* Exercise objective
Restate word for word the line containing "Where should I click to: Click" and each line that follows it, through the last line below, and nothing else.

Source records:
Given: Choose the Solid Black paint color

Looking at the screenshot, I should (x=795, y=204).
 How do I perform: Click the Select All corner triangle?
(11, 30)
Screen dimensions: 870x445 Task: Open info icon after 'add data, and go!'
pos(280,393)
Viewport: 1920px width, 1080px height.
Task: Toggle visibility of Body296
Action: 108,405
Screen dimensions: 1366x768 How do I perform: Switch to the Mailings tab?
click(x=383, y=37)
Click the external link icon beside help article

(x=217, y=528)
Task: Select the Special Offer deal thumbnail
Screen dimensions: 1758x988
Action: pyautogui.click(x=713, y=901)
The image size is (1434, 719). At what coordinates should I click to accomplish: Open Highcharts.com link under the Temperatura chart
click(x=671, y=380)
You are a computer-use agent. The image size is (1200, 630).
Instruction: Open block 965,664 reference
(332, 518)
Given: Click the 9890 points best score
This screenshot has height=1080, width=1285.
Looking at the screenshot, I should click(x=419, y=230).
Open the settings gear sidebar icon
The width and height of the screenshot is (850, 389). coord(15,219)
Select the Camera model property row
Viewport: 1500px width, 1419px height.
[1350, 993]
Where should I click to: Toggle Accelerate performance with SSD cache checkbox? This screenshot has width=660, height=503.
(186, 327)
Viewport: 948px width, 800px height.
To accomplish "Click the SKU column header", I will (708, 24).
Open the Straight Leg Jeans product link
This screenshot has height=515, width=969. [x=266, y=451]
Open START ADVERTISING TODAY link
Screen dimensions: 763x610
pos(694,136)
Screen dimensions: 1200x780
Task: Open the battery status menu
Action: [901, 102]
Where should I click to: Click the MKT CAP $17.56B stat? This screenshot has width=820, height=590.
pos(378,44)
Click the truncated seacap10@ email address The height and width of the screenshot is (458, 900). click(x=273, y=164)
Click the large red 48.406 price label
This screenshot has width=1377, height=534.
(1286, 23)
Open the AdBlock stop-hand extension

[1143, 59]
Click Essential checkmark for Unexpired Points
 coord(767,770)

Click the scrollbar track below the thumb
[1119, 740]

* Completed exercise
Where should I click to: Click the MKT CAP $17.56B stat? This screenshot has width=820, height=590.
pos(378,44)
Click the truncated seacap10@ email address The height and width of the screenshot is (458, 900). click(x=273, y=164)
Click the large red 48.406 price label
This screenshot has width=1377, height=534.
(1286, 23)
Open the AdBlock stop-hand extension

[1143, 59]
Click Essential checkmark for Unexpired Points
 coord(767,770)

Click the scrollbar track below the thumb
[1119, 740]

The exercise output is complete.